> **Problem statement**
Search the data for the word "agent" and copy out every line that has it.
[Data extracts — start]
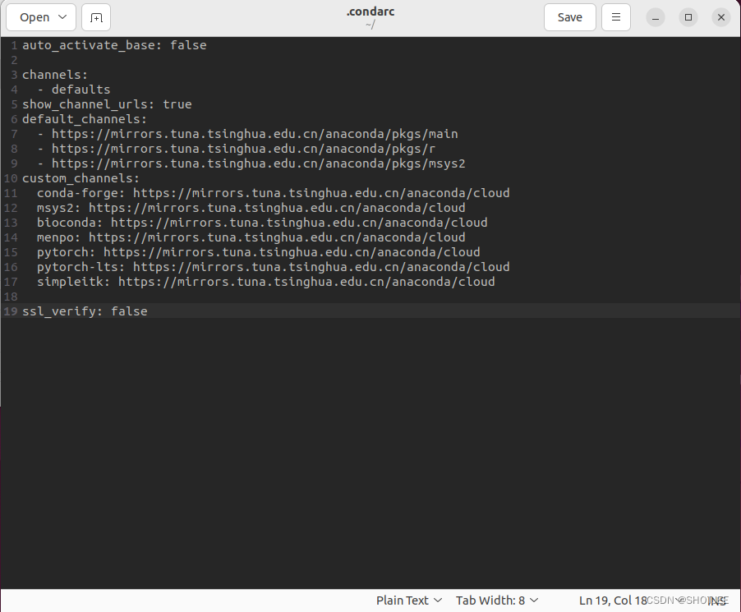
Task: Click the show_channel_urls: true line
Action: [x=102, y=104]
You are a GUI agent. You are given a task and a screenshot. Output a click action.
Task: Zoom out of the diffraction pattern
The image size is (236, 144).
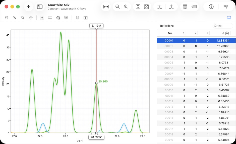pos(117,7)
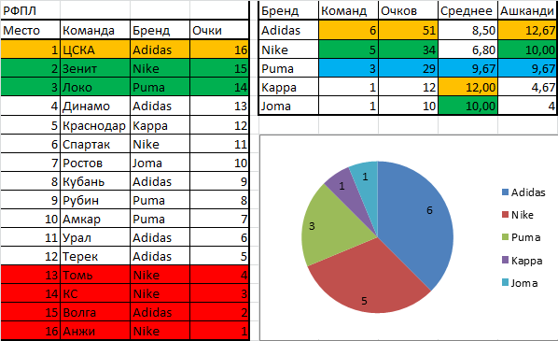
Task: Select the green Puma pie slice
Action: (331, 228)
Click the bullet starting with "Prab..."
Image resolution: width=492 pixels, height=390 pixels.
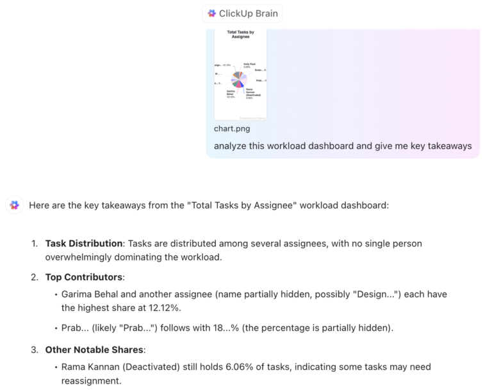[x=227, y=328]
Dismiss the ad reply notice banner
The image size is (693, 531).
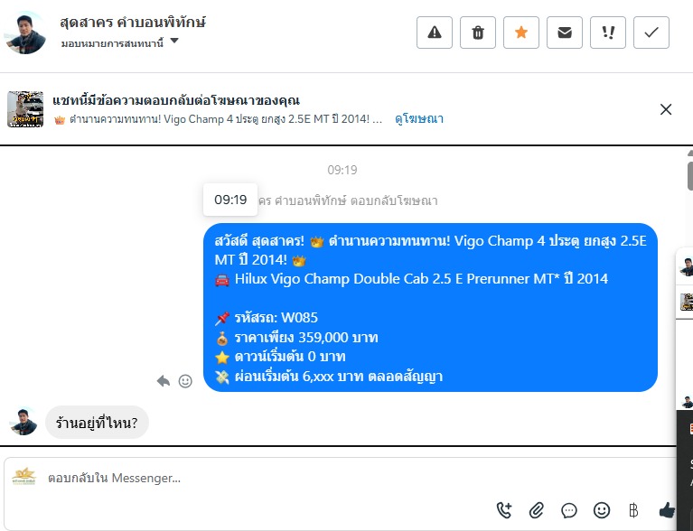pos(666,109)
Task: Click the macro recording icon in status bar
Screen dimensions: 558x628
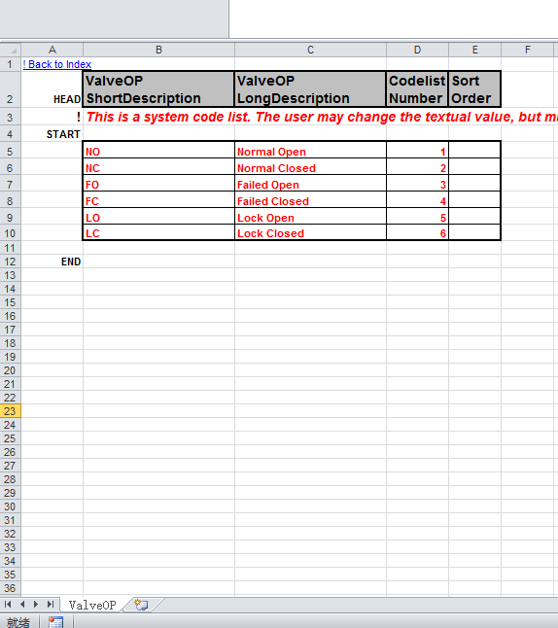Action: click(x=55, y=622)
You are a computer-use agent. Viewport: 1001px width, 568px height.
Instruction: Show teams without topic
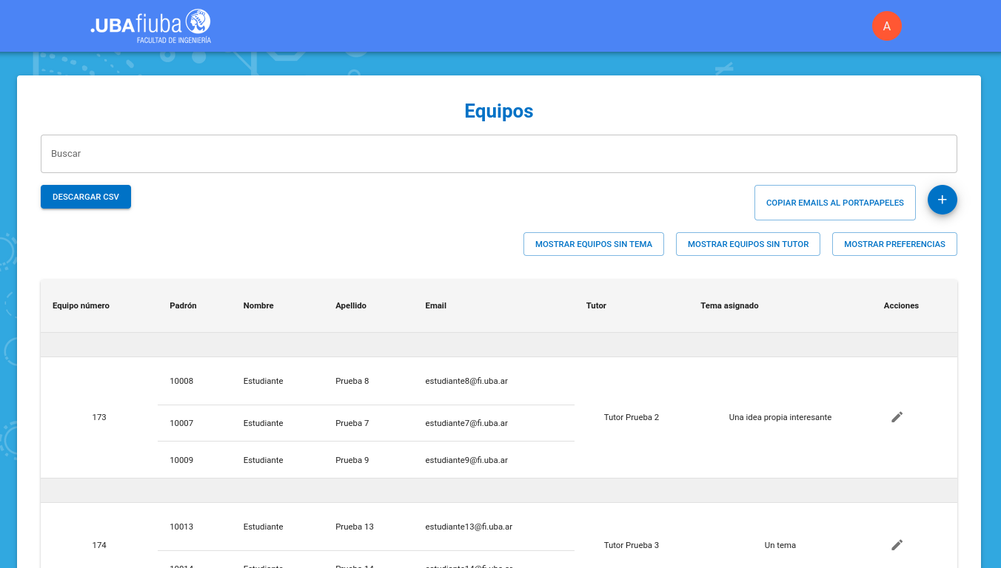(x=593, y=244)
[Data extracts — finish]
[Data extracts — start]
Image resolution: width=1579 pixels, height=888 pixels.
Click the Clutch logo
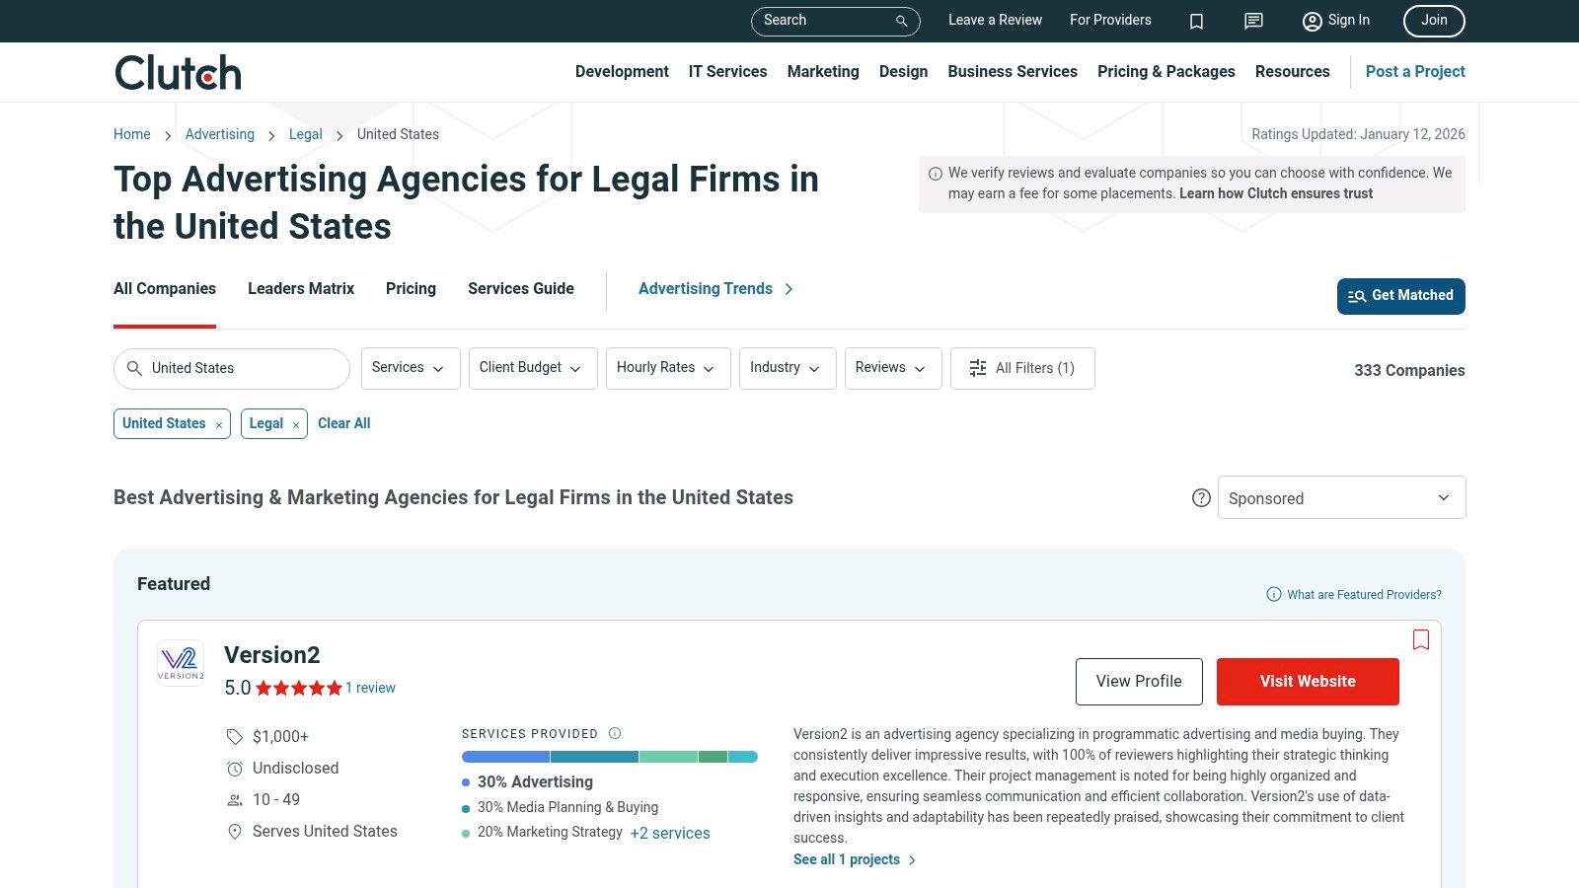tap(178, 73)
[Data extracts — finish]
[Data extracts — start]
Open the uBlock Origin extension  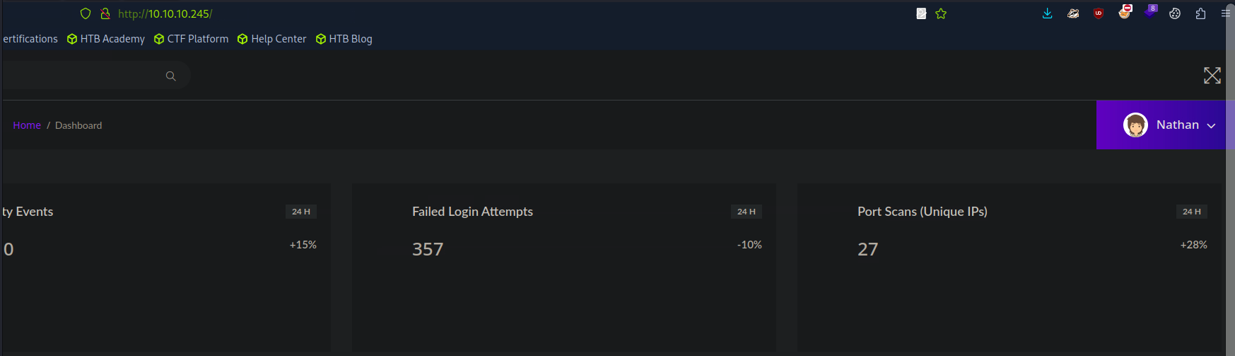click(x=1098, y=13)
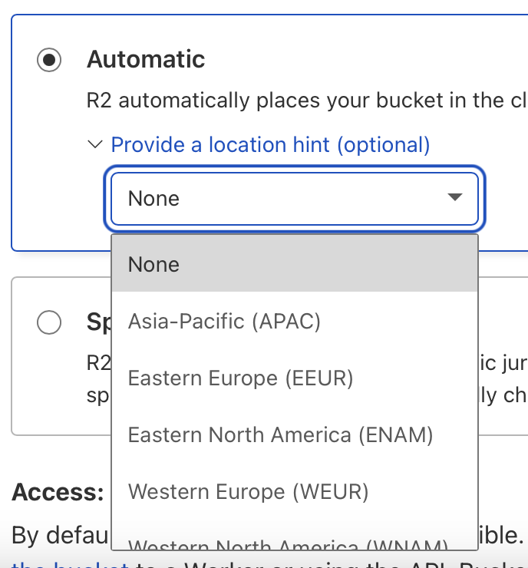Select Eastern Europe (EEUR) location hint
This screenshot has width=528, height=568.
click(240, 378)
[Data extracts — finish]
> **Output of the task**
You are a GUI agent. You are given a task and a screenshot. Output a click action.
You are a computer-use agent. Viewport: 1001px width, 568px height.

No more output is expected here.